Perkokoh Karakter dan Kepedulian Lingkungan, UPTD SMPN 3 Sindang Gelar Upacara Hari Pramuka ke-65



Perkokoh Karakter dan Kepedulian Lingkungan, UPTD SMPN 3 Sindang Gelar Upacara Hari Pramuka ke-65


Suasana khidmat dan penuh semangat membakar pelataran UPTD SMPN 3 Sindang saat seluruh warga sekolah berkumpul melaksanakan upacara bendera dalam rangka memperingati Hari Pramuka Ke-65. Bertindak langsung sebagai Pembina Upacara, Sanusi, S.Pd., memimpin jalannya peringatan bersejarah yang mengusung tema nasional "Gerakan Pramuka sebagai Organisasi yang Tangguh, Adaptif, dan Berwawasan Lingkungan Menuju Indonesia Emas 2045". Kegiatan ini tidak hanya menjadi seremoni tahunan, melainkan sebuah panggung konsolidasi moral dan penanaman nilai kepemimpinan bagi seluruh peserta didik di tengah derasnya arus modernisasi.


Dalam amanatnya, Sanusi menekankan bahwa Gerakan Pramuka sejatinya melampaui rutinitas fisik seperti penggunaan seragam, aktivitas berkemah, maupun kecakapan tali-menali di alam terbuka. Pramuka didefinisikan sebagai wadah transformatif yang esensial untuk membentuk karakter, kedisiplinan, kemandirian, serta rasa tanggung jawab sosial. Menghadapi laju perubahan zaman yang serba cepat dan tak terduga, Pembina Upacara menggarisbawahi krusialnya melahirkan generasi muda yang tangguh dalam menghadapi setiap rintangan serta adaptif terhadap kemajuan teknologi tanpa mengikis identitas dan nilai-nilai luhur bangsa.


Lebih lanjut, Sanusi memberikan penekanan khusus pada pentingnya menjaga fondasi karakter sebagai benteng utama generasi muda di era digital.

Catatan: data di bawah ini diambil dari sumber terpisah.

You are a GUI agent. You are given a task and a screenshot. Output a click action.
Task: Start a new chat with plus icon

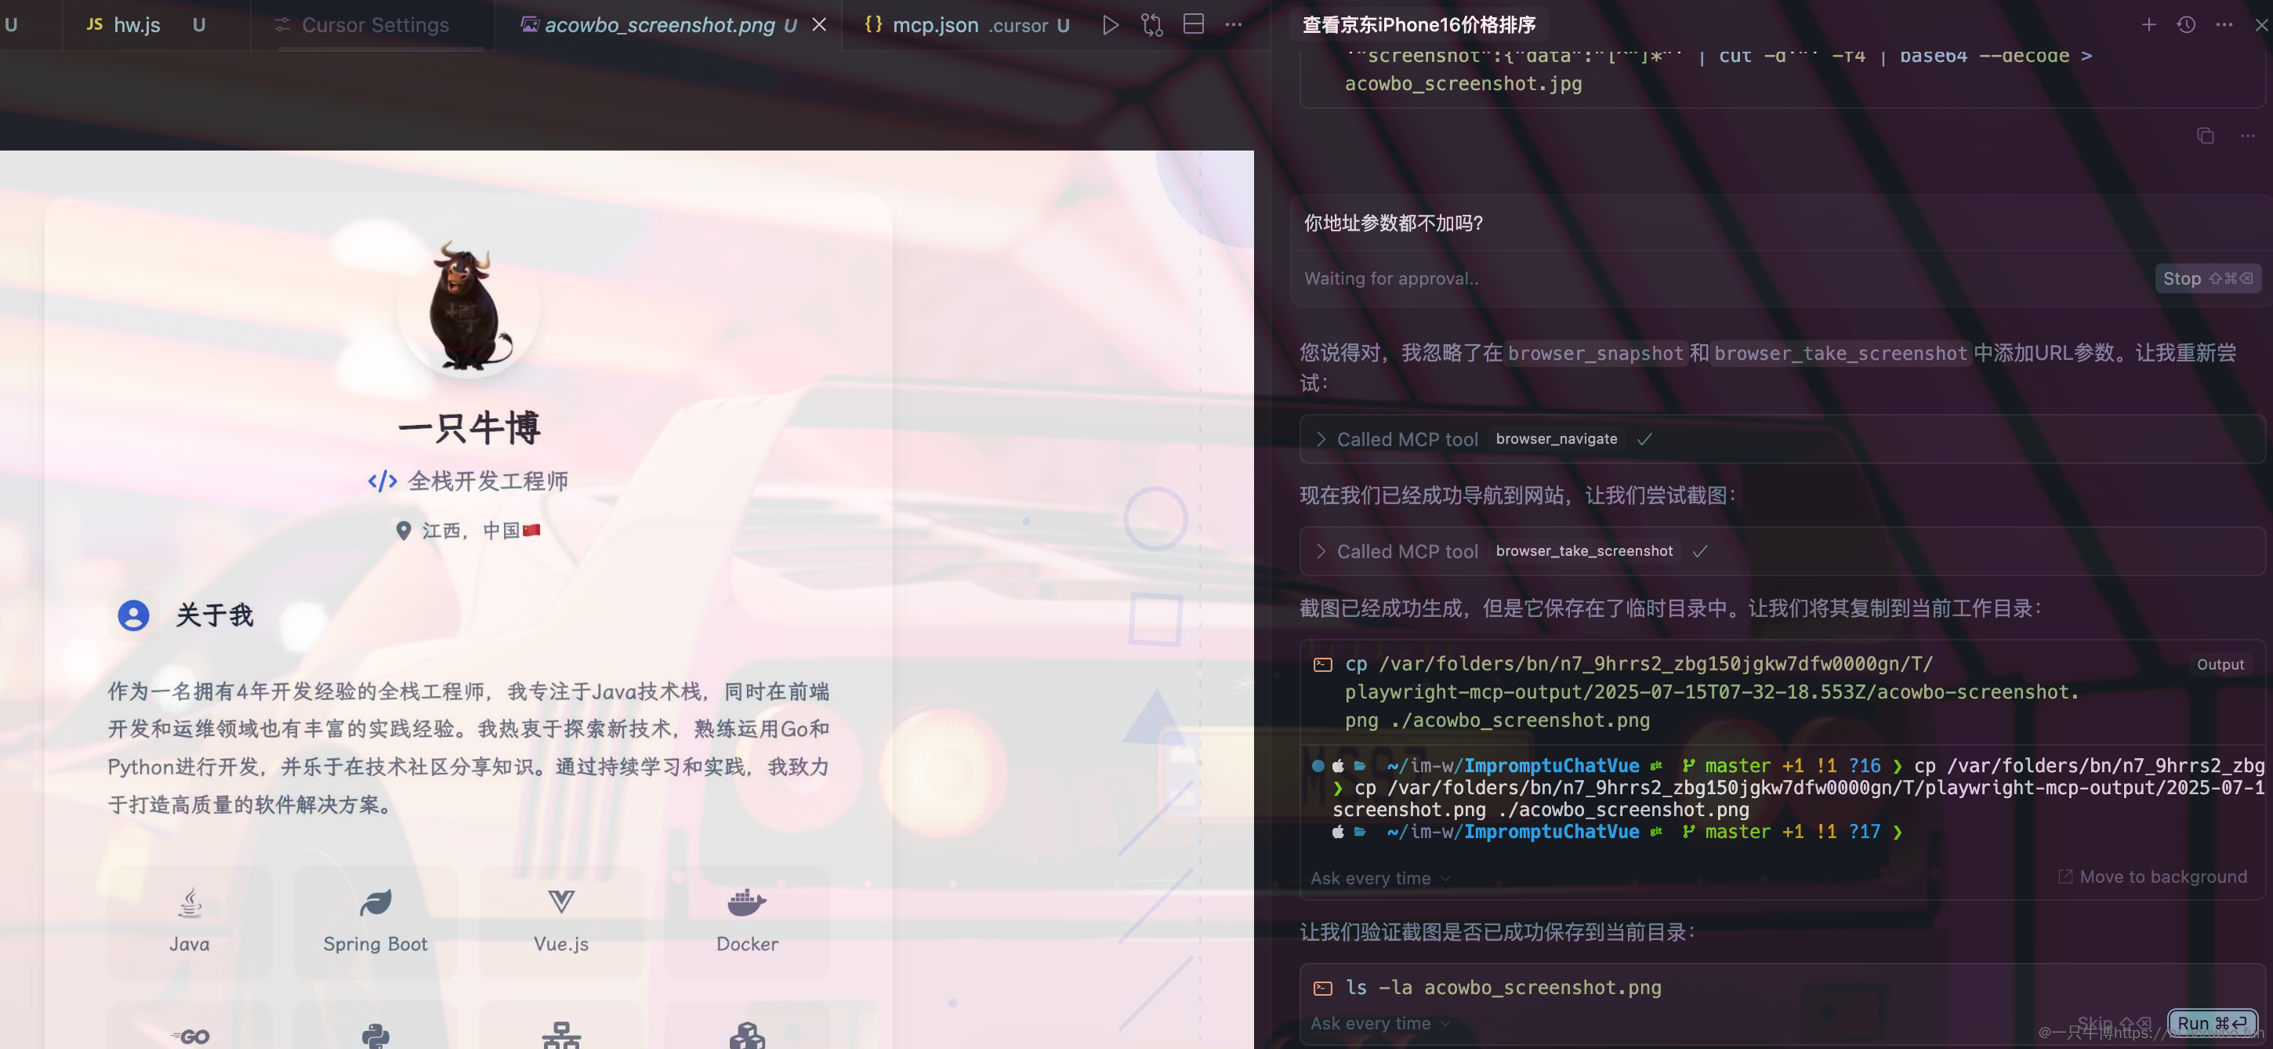point(2149,25)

Menurutnya, kecerdasan intelektual dan penguasaan teknologi tingkat tinggi harus senantiasa berjalan selaras dengan kejujuran, kerendahan hati, dan kepedulian sosial. "Kita boleh menjadi generasi yang menguasai teknologi, tetapi harus tetap jujur; kita boleh cerdas, tetapi harus tetap rendah hati; dan kita boleh bercita-cita tinggi, tetapi wajib peduli terhadap sesama," tegasnya di hadapan ratusan siswa yang menyimak dengan penuh perhatian.


Tak hanya berfokus pada pembangunan karakter personal, amanat upacara tersebut juga menyoroti aspek kesadaran ekologis sebagai salah satu pilar utama Gerakan Pramuka saat ini. Peserta didik diimbau untuk mengejawantahkan semangat kelestarian lingkungan melalui tindakan nyata yang konkrit dan sederhana dalam kehidupan sehari-hari, seperti memilah sampah, mengurangi penggunaan plastik sekali pakai, menghemat air dan listrik, hingga merawat tanaman sekolah. Sanusi menegaskan bahwa kepedulian terhadap alam harus berakar dari kesadaran nurani yang murni, bukan sekadar respons atas dorongan kekhawatiran akan teguran atau pengawasan guru.


Menghubungkan peran kepramukaan dengan visi jangka panjang bangsa, pesan amanat tersebut mengaitkan secara langsung aktivitas harian siswa dengan cita-cita besar Indonesia Emas 2045. Para siswa yang berdiri di lapangan hari ini ditegaskan sebagai pemegang tongkat estafet kepemimpinan nasional saat Indonesia genap berusia 100 tahun merdeka. Oleh karena itu, kontribusi terhadap pembangunan bangsa dibuktikan melalui disiplin belajar, menghormati guru dan orang tua, menjunjung kejujuran, serta menjaga keharmonisan lingkungan sekolah, karena hal-hal mendasar itulah yang membentuk kemandirian bangsa yang hakiki.


Mengakhiri amanatnya, Pembina Upacara menyampaikan Pesan Kehormatan Pramuka yang mengajak seluruh peserta untuk menjadi pribadi yang tidak hanya tangguh secara fisik, tetapi juga kokoh secara mental, santun dalam bersikap, berani membela kebenaran, serta konsisten menjaga alam. Berbagai pesan moral tersebut ditutup dengan dorongan agar para siswa senantiasa berbenah menjadi pribadi yang lebih baik setiap harinya. Melalui tempaan nilai kepramukaan di UPTD SMPN 3 Sindang, generasi muda diharapkan siap melangkah percaya diri menjadi pilar utama pembawa kemajuan menuju Indonesia Emas 2045.